Tactical call signs should be used for all emergency nets and public service events if there are more than just a few participants. The NCS may assign the tactical call sign as each location is “opened.” Tactical call signs will usually provide some information about the location or its purpose. It is often helpful if the tactical call signs have a meaning that matches the way in which the served agency identifies the location or function. Some examples are:

  • “Net” for net control
  • “Springfield EOC” for the city’s Emergency Operations Center
  • “Firebase 1” for the first fire base established, or a primary fire base.
  • “Checkpoint 1” for the first check point in a public service event
  • “Canyon Shelter” for the Red Cross shelter at Canyon School
  • “Repair 1” for the roving repair vehicle at a bike-a-thon
  • “Mercy” for Mercy Hospital

Calling with Tactical Call Signs

If you are at “Aid 3” during a directed net and want to contact the net control station, you would say “Net, Aid 3” or, in crisper nets (and where the NCS is paying close attention), simply “Aid 3.” If you had emergency traffic, you would say “Aid 3, emergency traffic,” or for priority traffic “Aid 3, priority traffic.” Notice how you have quickly conveyed all the information necessary, and have not used any extra words.

If you have traffic for a specific location, such as Firebase 5, you would say “Aid 3, priority traffic for Firebase 5.” This tells the NCS everything needed to correctly direct the message. If there is no other traffic holding, the NCS will then call Firebase 5 with, “Firebase 5, call Aid 3 for priority traffic.”

Note that no FCC call signs have been used so far. None are necessary when you are calling another station.

Station Identification

In addition to satisfying the FCC’s rules, proper station identification is essential to promoting the efficient operation of a net. The FCC requires that you identify at ten-minute intervals during a conversation and at the end of your last transmission. During periods of heavy activity in tactical nets it is easy to forget when you last identified, but if you identify at the end of each transmission, you will waste valuable time. What to do?

The easiest way to be sure you fulfill FCC station identification requirements during a net is to give your FCC call sign as you complete each exchange. Most exchanges will be far shorter than ten minutes. This serves two important functions:

1) It tells the NCS that you consider the exchange complete (and saves time and extra words)

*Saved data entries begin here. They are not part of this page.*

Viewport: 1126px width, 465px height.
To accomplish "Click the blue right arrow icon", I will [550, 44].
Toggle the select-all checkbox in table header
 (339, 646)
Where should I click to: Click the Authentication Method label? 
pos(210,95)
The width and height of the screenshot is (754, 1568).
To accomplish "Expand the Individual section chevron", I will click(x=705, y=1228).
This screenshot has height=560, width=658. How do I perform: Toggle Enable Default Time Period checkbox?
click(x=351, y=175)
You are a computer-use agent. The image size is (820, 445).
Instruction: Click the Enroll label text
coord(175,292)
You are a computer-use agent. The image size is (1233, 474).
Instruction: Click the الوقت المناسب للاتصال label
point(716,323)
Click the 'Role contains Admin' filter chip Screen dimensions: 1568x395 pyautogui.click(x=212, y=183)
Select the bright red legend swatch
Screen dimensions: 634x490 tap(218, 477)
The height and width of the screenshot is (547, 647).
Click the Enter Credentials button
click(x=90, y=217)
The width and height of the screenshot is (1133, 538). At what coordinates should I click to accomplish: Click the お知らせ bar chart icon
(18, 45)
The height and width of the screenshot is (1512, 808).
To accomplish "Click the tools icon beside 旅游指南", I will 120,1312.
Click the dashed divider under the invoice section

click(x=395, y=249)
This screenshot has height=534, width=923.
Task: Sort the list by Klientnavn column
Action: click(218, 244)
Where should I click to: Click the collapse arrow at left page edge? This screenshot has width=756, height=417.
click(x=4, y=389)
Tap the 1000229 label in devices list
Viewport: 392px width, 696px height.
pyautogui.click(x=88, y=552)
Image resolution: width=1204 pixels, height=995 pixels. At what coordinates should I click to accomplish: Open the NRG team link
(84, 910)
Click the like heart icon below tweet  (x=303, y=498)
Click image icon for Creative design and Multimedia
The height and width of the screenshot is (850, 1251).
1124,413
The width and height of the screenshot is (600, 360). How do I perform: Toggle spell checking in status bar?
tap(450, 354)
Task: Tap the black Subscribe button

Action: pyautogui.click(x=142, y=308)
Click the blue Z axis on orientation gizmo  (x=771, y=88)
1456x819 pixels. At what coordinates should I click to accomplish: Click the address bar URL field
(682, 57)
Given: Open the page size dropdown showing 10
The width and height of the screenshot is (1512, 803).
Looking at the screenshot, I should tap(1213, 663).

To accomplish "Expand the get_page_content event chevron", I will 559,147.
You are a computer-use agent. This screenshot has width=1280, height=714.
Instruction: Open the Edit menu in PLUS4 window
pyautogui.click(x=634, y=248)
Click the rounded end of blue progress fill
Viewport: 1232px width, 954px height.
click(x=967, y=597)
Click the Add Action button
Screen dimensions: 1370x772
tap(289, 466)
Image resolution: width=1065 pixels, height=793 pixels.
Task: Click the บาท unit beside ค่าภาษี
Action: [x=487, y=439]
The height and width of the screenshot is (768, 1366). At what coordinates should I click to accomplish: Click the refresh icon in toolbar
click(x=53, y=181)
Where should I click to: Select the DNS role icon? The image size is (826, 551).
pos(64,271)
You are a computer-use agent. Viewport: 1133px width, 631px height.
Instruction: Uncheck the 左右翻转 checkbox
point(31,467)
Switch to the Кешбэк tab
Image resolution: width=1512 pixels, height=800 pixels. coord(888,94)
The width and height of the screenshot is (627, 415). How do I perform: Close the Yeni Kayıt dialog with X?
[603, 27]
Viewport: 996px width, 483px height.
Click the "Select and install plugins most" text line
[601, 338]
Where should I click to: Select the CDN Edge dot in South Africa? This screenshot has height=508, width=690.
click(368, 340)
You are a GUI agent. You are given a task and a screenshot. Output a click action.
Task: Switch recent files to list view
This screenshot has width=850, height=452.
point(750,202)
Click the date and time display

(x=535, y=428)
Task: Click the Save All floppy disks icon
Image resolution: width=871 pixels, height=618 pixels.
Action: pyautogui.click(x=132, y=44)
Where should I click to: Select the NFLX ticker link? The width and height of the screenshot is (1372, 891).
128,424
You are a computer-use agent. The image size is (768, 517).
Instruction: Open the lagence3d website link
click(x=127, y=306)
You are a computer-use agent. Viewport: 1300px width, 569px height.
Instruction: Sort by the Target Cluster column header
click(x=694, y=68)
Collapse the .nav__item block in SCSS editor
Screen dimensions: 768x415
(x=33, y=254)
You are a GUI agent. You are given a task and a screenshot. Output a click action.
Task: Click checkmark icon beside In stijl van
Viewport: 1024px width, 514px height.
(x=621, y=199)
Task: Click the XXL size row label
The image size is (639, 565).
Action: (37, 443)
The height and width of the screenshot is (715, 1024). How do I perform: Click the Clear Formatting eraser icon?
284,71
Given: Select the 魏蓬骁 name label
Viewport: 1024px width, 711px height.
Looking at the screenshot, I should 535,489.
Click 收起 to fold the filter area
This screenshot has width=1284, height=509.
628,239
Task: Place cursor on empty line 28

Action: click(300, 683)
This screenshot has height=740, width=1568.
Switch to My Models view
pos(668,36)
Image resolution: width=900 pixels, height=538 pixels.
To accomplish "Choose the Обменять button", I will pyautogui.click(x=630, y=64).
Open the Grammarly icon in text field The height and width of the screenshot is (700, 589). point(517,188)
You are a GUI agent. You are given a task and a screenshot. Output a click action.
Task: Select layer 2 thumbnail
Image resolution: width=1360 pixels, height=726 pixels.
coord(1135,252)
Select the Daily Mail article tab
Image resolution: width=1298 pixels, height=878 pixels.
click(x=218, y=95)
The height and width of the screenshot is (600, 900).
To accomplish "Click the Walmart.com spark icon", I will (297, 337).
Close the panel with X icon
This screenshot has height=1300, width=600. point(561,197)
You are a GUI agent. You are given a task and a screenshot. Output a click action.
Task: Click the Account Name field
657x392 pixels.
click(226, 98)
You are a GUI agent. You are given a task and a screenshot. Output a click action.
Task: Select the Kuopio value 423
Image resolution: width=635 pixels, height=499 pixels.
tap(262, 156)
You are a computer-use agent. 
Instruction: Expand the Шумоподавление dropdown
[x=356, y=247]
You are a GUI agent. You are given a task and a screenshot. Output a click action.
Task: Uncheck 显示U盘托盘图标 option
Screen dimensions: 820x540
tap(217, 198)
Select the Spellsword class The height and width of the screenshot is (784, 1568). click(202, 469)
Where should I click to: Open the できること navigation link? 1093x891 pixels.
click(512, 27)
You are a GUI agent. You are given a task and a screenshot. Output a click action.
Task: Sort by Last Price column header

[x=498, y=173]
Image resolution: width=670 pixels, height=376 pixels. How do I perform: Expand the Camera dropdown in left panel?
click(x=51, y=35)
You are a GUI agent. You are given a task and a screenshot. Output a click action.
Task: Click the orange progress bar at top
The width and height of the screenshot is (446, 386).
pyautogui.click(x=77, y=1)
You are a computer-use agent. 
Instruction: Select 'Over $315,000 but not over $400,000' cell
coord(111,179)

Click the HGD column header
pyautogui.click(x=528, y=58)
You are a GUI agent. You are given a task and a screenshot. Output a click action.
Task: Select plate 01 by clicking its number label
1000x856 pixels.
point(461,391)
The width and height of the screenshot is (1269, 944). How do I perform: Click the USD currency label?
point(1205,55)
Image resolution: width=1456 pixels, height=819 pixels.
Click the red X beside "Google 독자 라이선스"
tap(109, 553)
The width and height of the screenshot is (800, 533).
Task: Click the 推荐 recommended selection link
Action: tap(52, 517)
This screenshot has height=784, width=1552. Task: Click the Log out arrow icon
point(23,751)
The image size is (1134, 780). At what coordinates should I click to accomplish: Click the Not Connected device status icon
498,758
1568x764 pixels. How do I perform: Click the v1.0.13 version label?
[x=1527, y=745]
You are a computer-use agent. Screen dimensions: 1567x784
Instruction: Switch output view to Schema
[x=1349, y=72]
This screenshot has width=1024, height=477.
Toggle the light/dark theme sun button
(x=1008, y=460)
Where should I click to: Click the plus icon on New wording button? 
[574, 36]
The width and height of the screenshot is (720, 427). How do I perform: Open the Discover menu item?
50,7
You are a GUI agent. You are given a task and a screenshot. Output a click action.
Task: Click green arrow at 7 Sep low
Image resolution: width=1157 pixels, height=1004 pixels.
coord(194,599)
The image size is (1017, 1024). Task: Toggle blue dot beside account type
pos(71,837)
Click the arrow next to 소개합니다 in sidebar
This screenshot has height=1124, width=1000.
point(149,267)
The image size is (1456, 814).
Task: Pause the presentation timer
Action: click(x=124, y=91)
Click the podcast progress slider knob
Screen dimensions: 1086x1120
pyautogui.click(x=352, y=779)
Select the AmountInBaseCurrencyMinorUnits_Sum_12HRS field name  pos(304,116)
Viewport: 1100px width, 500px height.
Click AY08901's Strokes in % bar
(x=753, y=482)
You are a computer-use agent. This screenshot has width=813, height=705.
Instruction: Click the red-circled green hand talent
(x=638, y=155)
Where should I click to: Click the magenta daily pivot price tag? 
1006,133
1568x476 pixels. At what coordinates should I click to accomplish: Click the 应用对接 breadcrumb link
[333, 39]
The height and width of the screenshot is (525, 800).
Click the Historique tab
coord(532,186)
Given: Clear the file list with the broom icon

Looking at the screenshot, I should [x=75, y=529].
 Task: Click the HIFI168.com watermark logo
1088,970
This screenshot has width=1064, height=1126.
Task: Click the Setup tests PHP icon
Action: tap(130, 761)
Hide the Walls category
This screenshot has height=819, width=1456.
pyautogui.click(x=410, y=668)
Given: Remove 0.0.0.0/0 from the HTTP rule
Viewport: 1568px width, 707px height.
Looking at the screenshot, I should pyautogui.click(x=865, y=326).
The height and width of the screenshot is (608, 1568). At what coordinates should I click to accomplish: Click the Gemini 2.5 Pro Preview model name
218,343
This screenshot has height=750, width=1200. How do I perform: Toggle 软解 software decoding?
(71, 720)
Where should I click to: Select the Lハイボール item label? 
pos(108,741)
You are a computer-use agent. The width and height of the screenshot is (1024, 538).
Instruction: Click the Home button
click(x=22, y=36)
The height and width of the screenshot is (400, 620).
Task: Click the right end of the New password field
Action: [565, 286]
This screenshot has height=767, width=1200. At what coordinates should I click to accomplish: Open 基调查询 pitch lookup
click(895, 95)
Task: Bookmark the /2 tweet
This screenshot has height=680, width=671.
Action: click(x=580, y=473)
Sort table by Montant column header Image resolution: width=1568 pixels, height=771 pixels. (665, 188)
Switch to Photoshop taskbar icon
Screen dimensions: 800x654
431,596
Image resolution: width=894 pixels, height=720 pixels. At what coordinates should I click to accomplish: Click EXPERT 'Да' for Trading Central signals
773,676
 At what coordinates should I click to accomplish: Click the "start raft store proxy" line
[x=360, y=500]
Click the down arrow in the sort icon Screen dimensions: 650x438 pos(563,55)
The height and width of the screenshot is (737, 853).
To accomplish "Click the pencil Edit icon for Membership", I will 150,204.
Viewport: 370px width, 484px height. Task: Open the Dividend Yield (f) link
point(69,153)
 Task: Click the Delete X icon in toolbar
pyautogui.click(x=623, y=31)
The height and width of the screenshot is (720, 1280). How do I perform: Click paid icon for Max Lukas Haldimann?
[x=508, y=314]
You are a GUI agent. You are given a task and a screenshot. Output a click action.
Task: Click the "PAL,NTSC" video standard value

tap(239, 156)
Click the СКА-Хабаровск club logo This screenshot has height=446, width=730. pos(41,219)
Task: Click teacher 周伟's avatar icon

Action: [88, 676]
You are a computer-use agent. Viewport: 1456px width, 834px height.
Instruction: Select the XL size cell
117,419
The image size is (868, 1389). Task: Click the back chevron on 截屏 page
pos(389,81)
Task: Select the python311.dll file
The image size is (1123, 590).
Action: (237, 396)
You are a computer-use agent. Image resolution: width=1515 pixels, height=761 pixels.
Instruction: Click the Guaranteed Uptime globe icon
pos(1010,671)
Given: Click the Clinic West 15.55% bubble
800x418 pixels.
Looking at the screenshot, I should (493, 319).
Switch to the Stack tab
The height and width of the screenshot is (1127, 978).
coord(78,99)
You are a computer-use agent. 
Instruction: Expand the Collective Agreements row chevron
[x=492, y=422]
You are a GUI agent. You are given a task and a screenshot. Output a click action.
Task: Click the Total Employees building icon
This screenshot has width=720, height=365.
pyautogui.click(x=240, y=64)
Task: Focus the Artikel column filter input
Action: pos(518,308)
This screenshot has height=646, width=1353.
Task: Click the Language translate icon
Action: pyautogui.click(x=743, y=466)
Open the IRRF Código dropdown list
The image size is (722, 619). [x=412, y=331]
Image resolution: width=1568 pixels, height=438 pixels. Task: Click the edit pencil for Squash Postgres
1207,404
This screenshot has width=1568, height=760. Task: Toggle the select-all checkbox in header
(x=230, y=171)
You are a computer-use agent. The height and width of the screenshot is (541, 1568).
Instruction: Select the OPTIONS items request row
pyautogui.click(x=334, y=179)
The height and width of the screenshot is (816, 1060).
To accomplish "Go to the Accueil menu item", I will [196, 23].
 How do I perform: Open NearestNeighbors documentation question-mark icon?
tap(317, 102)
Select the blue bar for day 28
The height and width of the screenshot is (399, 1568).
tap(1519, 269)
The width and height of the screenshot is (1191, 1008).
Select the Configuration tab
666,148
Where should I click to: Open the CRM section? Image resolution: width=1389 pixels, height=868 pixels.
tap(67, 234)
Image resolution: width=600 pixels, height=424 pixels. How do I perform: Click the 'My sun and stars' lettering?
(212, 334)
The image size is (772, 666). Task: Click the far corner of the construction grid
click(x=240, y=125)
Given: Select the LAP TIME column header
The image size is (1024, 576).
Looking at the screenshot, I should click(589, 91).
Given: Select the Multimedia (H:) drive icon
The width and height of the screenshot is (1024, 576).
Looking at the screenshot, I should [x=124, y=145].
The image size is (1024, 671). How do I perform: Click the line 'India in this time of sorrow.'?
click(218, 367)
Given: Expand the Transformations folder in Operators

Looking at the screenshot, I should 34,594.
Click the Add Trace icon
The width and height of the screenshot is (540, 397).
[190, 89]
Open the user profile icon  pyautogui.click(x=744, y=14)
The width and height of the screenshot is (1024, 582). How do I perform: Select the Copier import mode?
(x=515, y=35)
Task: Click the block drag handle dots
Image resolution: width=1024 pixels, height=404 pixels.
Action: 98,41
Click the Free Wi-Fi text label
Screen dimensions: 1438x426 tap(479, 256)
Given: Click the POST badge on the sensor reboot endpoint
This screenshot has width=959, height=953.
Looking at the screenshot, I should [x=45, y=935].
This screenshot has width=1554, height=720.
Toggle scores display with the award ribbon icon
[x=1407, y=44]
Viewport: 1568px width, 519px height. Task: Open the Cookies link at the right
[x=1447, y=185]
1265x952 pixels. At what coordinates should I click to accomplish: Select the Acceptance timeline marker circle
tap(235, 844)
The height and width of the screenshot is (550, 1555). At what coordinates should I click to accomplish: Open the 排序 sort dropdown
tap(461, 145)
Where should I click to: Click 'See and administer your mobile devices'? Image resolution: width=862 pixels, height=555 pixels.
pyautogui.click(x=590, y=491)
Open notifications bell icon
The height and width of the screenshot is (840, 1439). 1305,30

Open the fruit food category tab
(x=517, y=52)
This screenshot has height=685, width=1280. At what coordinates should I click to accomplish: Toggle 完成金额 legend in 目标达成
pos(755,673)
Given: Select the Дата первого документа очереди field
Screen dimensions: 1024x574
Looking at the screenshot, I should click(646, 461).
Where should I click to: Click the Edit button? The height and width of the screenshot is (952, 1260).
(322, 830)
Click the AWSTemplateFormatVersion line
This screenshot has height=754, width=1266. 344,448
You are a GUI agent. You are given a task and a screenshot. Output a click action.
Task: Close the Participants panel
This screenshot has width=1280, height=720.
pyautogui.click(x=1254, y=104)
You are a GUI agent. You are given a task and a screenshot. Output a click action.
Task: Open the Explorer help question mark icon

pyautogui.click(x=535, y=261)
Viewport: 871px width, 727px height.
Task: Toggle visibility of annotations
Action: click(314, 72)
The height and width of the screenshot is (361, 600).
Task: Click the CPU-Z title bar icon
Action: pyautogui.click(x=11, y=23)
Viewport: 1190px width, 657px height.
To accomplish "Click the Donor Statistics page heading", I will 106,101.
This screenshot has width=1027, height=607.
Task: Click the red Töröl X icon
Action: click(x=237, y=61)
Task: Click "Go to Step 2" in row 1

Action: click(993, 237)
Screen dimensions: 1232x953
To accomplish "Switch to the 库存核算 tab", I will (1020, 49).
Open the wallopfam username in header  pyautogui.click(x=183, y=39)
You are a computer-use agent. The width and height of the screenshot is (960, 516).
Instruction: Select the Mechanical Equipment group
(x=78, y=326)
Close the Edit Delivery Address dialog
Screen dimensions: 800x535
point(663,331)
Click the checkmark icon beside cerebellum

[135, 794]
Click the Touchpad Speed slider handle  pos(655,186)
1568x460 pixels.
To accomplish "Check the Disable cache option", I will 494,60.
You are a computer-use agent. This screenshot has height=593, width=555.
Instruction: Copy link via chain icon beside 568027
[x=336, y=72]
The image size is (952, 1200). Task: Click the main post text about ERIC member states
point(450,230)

2) It fulfills all FCC identification requirements.

Completing a call

After the message has been sent, you would complete the call from Aid 3 by saying “Aid 3, <your call sign>.” This fulfills your station identification requirements and tells the NCS that you believe the exchange to be complete.

If the Net Control Station believes the exchange is complete, and Aid 3 had forgotten to identify, then the NCS should say, “Aid 3, do you have further traffic?” At that point, Aid 3 should either continue with the traffic, or “clear” by identifying as above.

A Review of Habits to Avoid

  • Thinking aloud on the air: “Ahhh, let me see. Hmm. Well, you know, if&”
  • On-air arguments or criticism
  • Rambling commentaries
  • Shouting into your microphone”
  • Cute” phonetics
  • Identifying every time you key or un-key the mic
  • Using “10” codes, Q-signals on phone, or anything other than “plain language”
  • Speaking without planning your message in advance
  • Talking just to pass the time.

Reference links:

That concludes tonight’s training. Are there any questions, comments or suggested additions to this material?

Thanks, this is (callsign) clear to net control.